Espiral de artillería

Ignacio Padilla

11 diciembre, 2003 01:00

Ignacio Padilla. Foto: Bernardo Díaz

Espasa. Madrid, 2003. 160 páginas, 19 euros

En el primer párrafo de Espiral de artillería alguien se refiere a las mentiras que en otro tiempo decía y declara su inocencia. El joven mexicano Ignacio Padilla descubre así las cartas de su novela desde el mismo arranque, y poco después deja claros qué otros motivos le interesan: la culpa, la delación, la derrota.

Este conjunto de asuntos permite intuir el dramatismo de esa anécdota y, en efecto, unas cuantas páginas más adelante sabemos que encierra el descenso a los infiernos del protagonista y narrador por causas individuales y colectivas. Aquéllas remiten a los factores más azarosos de la vida, que empujan a alguien por la pendiente de la degradación. El marco colectivo no es otro que el de un país en decadencia, sometido a la dictadura de un partido comunista.

En este medio se explica bien la trayectoria del personaje protagonista, un joven médico drogadicto que se enreda en sus propias trampas. El citado arranque juega con el misterio y consigue que éste sea un aliciente de la lectura. Muchas y sorprendentes novedades aguardan en el continuado encadenamiento de sucesos. Y el final del libro cumple con un requisito olvidado con frecuencia: dar una razón suficiente por la que alguien cuenta su vida. Aquí está bien claro: es un escrito confesional para justificar una trayectoria ignominiosa.

Con estos mimbres, Ignacio Padilla hace una novela bastante compleja. Tiene el aliciente de un relato de acción, en parte de aventuras y en parte de intriga policiaca. Los sucesos responden a una imaginación fuerte, aunque un poco dada a enredar la trama y, sobre todo, a las elipsis y mezclas de tiempos que dificultan el seguimiento de la peripecia. Todos los hilos se anudan al final, pero no hubieran hecho falta algunas complicaciones. Los personajes tienen un aura de misterio que los potencia, aunque también aquí con una inclinación a lo excepcional no por completo convincente.

* * * * * * * * *

INSTRUCCIONES DE TRABAJO:
(1) Indica si cada afirmación concuerda con la reseña de Espiral de artillería y cita entre comillas las palabras de la reseña que lo deciden. (a) El protagonista es un joven médico drogadicto. (b) El país de la novela vive bajo una dictadura militar. (c) Al final del libro no queda claro por qué el narrador cuenta su vida.
(2) Repite sin cambios el pasaje de la reseña que comienza en las palabras "En el primer" y termina después de "delación, la derrota.".

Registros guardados
* * * * * * * * *

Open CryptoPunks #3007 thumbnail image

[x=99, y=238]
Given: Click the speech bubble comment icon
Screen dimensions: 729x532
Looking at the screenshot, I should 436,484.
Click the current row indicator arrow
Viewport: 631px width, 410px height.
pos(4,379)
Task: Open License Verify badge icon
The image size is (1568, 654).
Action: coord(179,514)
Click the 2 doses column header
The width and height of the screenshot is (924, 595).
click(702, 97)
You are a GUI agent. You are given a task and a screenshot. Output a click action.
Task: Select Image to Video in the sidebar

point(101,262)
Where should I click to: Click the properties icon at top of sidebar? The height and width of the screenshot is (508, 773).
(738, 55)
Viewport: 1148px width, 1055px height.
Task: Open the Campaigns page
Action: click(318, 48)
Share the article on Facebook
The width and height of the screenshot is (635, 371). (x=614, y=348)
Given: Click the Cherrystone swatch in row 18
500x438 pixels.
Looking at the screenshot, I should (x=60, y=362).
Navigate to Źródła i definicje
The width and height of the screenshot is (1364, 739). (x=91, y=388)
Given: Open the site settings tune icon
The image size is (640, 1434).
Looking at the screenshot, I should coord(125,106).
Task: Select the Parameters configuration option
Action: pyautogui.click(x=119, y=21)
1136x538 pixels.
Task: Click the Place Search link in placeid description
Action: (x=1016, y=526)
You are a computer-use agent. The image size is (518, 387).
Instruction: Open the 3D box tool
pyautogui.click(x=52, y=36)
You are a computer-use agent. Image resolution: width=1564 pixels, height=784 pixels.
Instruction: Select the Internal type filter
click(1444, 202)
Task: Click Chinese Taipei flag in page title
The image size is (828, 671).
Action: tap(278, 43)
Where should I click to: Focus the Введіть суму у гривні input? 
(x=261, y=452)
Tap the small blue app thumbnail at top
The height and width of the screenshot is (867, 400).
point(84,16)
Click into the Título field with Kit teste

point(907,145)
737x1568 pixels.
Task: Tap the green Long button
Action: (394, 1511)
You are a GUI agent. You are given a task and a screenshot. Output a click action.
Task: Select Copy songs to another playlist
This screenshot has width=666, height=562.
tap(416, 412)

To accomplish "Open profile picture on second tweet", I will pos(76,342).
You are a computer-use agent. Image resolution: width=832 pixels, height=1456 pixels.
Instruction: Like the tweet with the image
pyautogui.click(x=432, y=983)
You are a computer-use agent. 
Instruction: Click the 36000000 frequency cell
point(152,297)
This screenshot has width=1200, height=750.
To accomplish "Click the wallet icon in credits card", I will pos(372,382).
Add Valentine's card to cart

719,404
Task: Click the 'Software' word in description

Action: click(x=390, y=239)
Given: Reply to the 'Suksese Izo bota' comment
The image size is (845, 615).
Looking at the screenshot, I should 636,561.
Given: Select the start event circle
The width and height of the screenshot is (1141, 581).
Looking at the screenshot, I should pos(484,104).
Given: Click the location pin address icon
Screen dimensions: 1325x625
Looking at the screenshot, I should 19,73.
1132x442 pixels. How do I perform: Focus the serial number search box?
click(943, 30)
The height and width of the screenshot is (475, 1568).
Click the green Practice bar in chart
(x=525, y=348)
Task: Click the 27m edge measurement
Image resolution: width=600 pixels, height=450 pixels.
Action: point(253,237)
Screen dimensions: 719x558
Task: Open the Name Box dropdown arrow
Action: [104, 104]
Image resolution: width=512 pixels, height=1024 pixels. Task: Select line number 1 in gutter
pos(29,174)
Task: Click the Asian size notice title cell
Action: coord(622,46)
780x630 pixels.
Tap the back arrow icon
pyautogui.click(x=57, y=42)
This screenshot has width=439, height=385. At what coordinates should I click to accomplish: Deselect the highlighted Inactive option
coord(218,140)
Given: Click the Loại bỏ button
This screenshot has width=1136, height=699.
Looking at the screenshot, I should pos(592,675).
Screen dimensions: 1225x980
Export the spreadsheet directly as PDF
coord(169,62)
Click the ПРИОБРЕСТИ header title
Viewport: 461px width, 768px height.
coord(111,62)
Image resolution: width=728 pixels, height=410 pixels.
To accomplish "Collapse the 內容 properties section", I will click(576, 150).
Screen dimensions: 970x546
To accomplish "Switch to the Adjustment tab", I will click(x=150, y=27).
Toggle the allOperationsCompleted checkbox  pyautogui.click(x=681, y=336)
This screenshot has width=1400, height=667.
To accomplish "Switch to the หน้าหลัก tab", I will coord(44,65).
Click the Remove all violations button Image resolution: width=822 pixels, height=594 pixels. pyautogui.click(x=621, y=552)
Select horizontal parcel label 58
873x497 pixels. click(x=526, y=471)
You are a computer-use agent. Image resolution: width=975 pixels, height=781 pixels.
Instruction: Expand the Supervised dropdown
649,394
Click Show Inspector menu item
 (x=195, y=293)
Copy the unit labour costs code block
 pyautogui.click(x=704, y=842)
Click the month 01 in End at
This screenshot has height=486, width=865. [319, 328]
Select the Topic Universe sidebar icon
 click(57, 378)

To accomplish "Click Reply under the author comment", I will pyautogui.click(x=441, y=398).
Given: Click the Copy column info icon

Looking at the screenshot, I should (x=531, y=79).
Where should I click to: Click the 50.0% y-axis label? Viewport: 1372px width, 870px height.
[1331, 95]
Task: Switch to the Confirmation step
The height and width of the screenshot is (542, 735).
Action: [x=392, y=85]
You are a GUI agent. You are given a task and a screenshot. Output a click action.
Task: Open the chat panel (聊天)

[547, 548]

* * * * * * * * *

RESPUESTAS NUMERADAS:
(1)
(a) Sí: «un joven médico drogadicto que se enreda en sus propias trampas».
(b) No: «sometido a la dictadura de un partido comunista».
(c) No: «Aquí está bien claro: es un escrito confesional para justificar una trayectoria ignominiosa».

(2)
En el primer párrafo de Espiral de artillería alguien se refiere a las mentiras que en otro tiempo decía y declara su inocencia. El joven mexicano Ignacio Padilla descubre así las cartas de su novela desde el mismo arranque, y poco después deja claros qué otros motivos le interesan: la culpa, la delación, la derrota.